[PROVIDED MATERIAL]
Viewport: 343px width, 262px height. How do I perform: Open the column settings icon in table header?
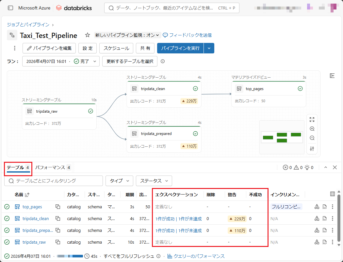(333, 194)
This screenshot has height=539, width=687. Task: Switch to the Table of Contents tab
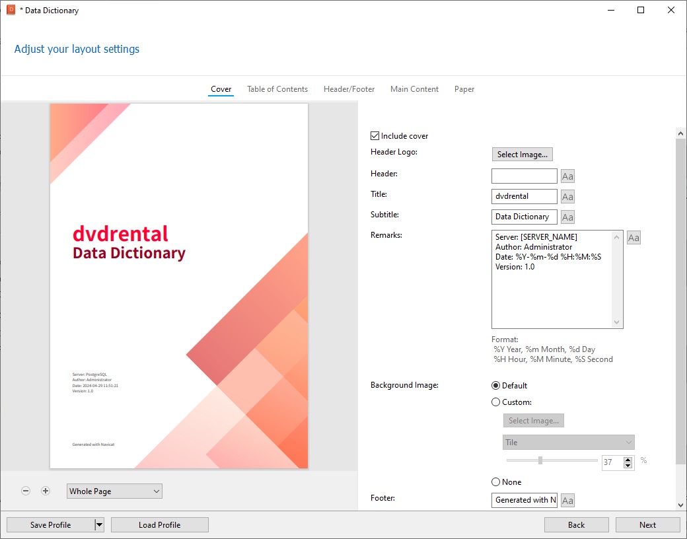[x=277, y=89]
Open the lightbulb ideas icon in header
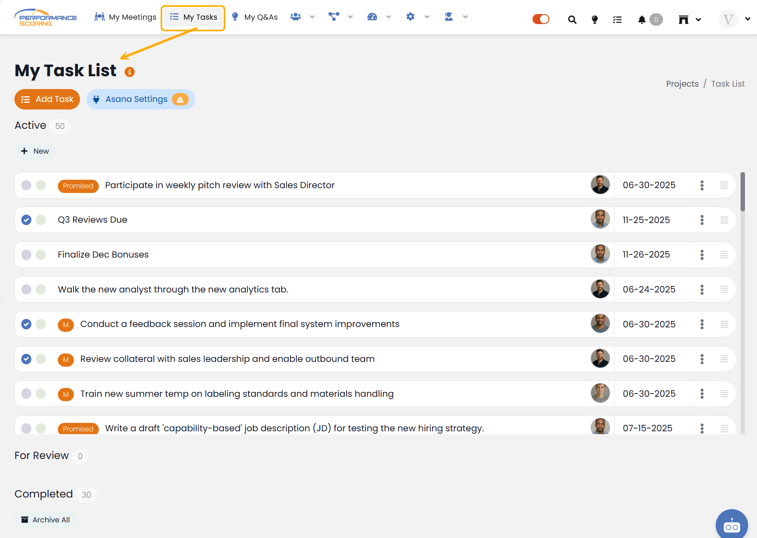The width and height of the screenshot is (757, 538). (595, 19)
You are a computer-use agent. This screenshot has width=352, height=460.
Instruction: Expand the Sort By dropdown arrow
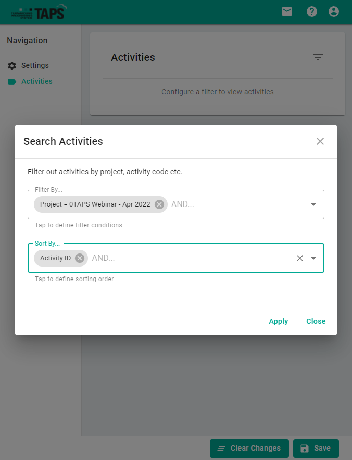(313, 258)
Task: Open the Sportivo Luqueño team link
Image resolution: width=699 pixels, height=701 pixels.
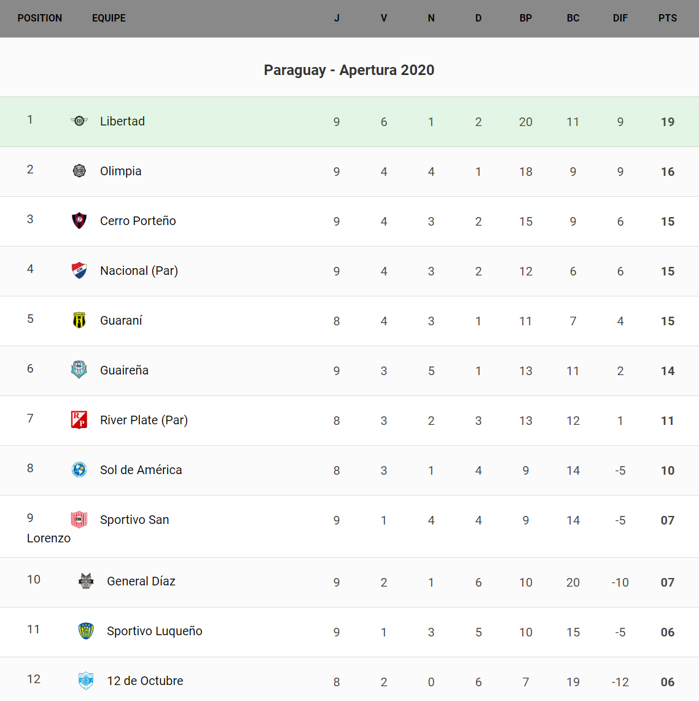Action: [154, 631]
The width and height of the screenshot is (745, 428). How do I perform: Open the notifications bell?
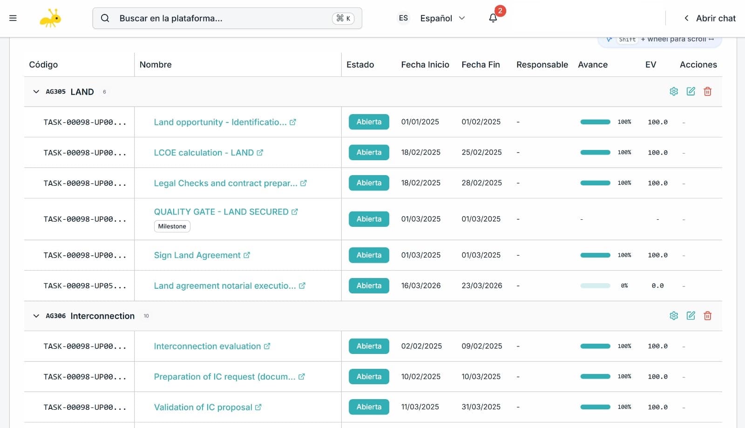click(493, 18)
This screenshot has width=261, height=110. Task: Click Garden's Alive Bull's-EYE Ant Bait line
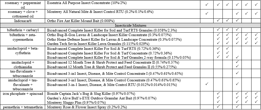(x=102, y=98)
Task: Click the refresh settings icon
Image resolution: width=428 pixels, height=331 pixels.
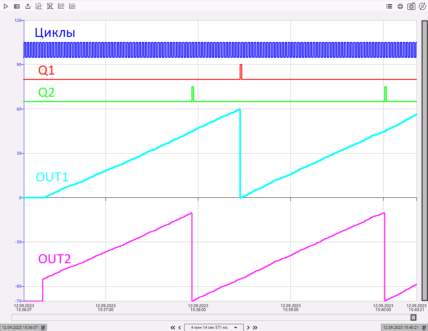Action: (422, 6)
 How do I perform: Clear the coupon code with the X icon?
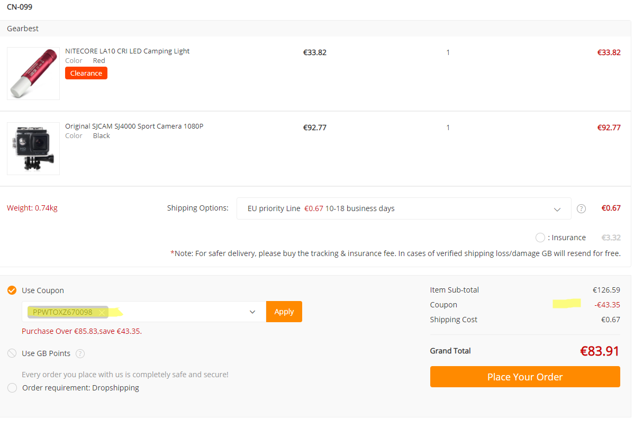102,313
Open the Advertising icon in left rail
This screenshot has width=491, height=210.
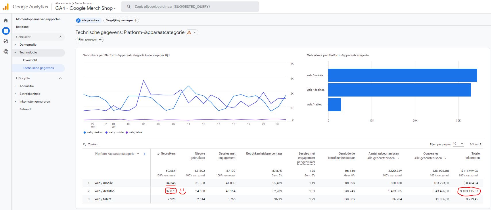[x=6, y=51]
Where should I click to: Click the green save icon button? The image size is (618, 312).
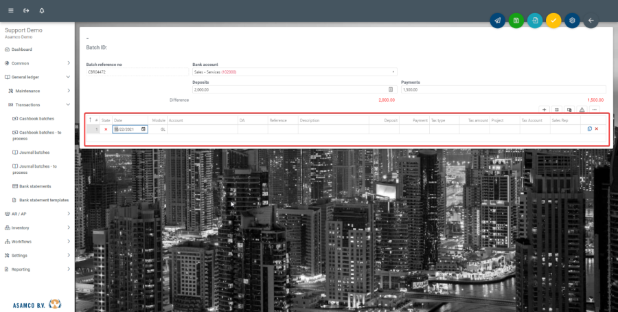click(x=516, y=21)
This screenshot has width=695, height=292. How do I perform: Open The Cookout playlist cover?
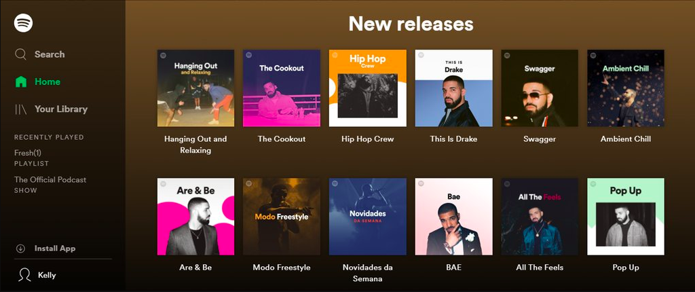pos(282,88)
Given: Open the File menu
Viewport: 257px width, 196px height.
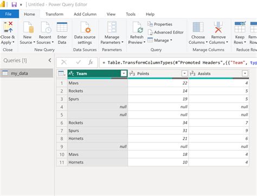Looking at the screenshot, I should coord(8,14).
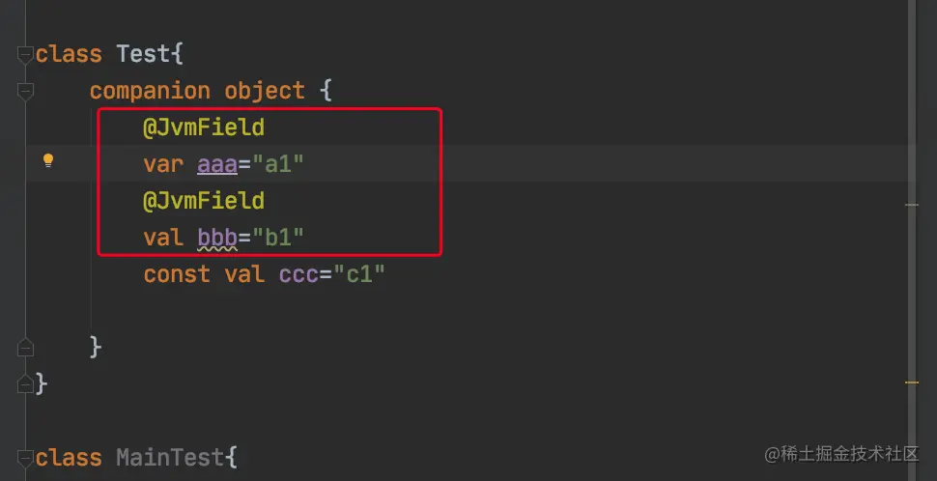The width and height of the screenshot is (937, 481).
Task: Collapse the companion object fold marker
Action: click(25, 92)
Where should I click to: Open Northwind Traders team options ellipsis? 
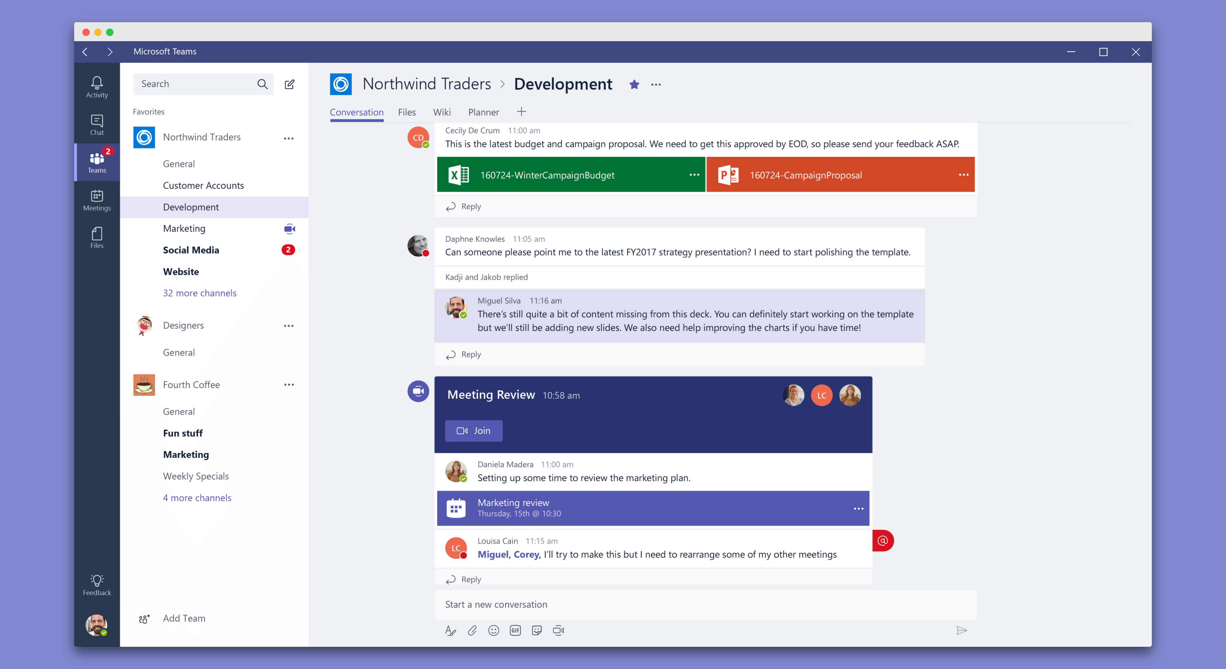tap(288, 138)

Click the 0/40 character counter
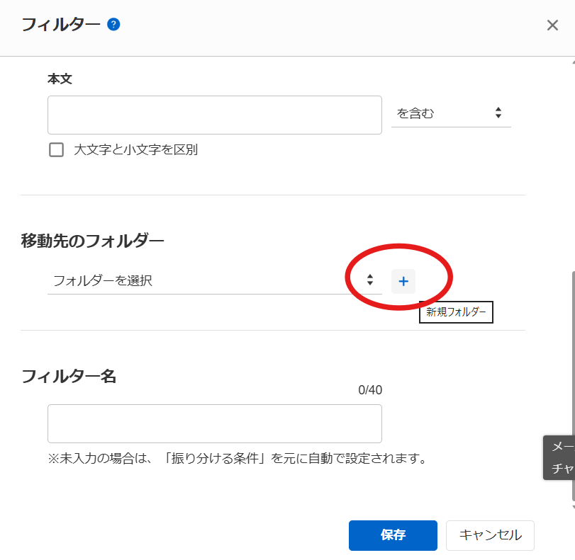[x=370, y=390]
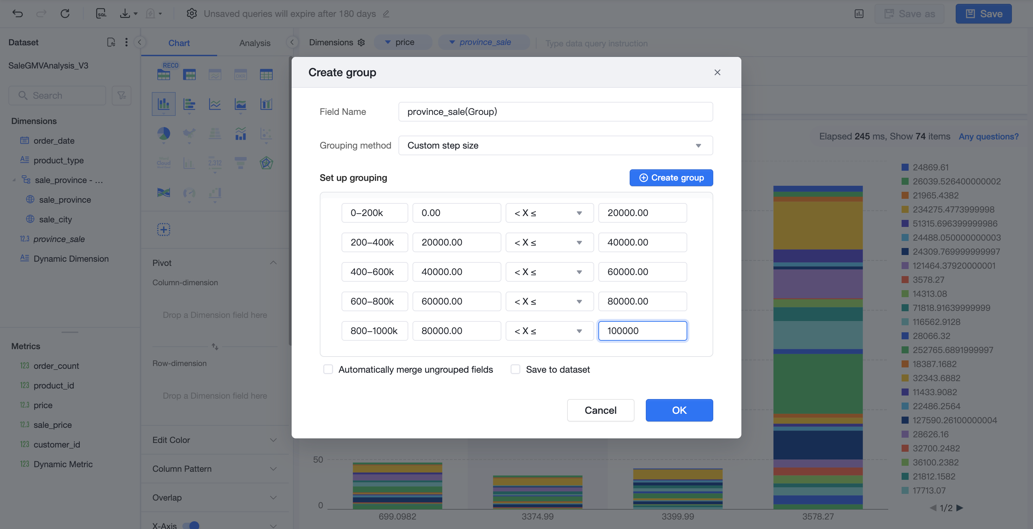Image resolution: width=1033 pixels, height=529 pixels.
Task: Switch to the Analysis tab
Action: click(255, 43)
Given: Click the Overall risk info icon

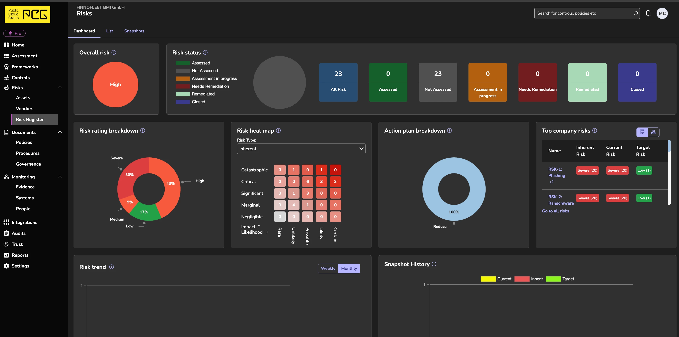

[EXERCISE REQUIREMENTS]
Rewrite the listing with every "How do I perform" changed to "How can I" and nothing else altered, and omit the pictures.

[FINAL ANSWER]
Viewport: 343px width, 262px height. How can I: Open the column settings icon in table header?
(333, 194)
This screenshot has height=539, width=687. Task: Switch to the Table of Contents tab
[x=277, y=89]
Open the lightbulb ideas icon in header
The width and height of the screenshot is (757, 538). (595, 19)
You are a computer-use agent. This screenshot has width=352, height=460.
Instruction: Expand the Sort By dropdown arrow
(313, 258)
Task: Open the Sportivo Luqueño team link
Image resolution: width=699 pixels, height=701 pixels.
Action: [154, 631]
The width and height of the screenshot is (745, 428). How can I: Open the notifications bell?
click(493, 18)
This screenshot has width=261, height=110. Task: Click Garden's Alive Bull's-EYE Ant Bait line
(x=102, y=98)
Task: Click the refresh settings icon
Image resolution: width=428 pixels, height=331 pixels.
Action: (422, 6)
 How can I: Clear the coupon code with the X icon?
102,313
Open the Advertising icon in left rail
This screenshot has width=491, height=210.
[x=6, y=51]
Where should I click to: Click the green save icon button? The image size is (618, 312).
click(x=516, y=21)
This screenshot has width=695, height=292. How can I: Open The Cookout playlist cover?
pos(282,88)
Given: Open the File menu
Viewport: 257px width, 196px height.
Looking at the screenshot, I should coord(8,14).
The width and height of the screenshot is (937, 481).
Task: Collapse the companion object fold marker
Action: click(25, 92)
Where should I click to: Open Northwind Traders team options ellipsis? 
tap(288, 138)

Click the 0/40 character counter
[x=370, y=390]
Image resolution: width=1033 pixels, height=529 pixels.
Task: Switch to the Analysis tab
Action: click(255, 43)
Given: Click the Overall risk info icon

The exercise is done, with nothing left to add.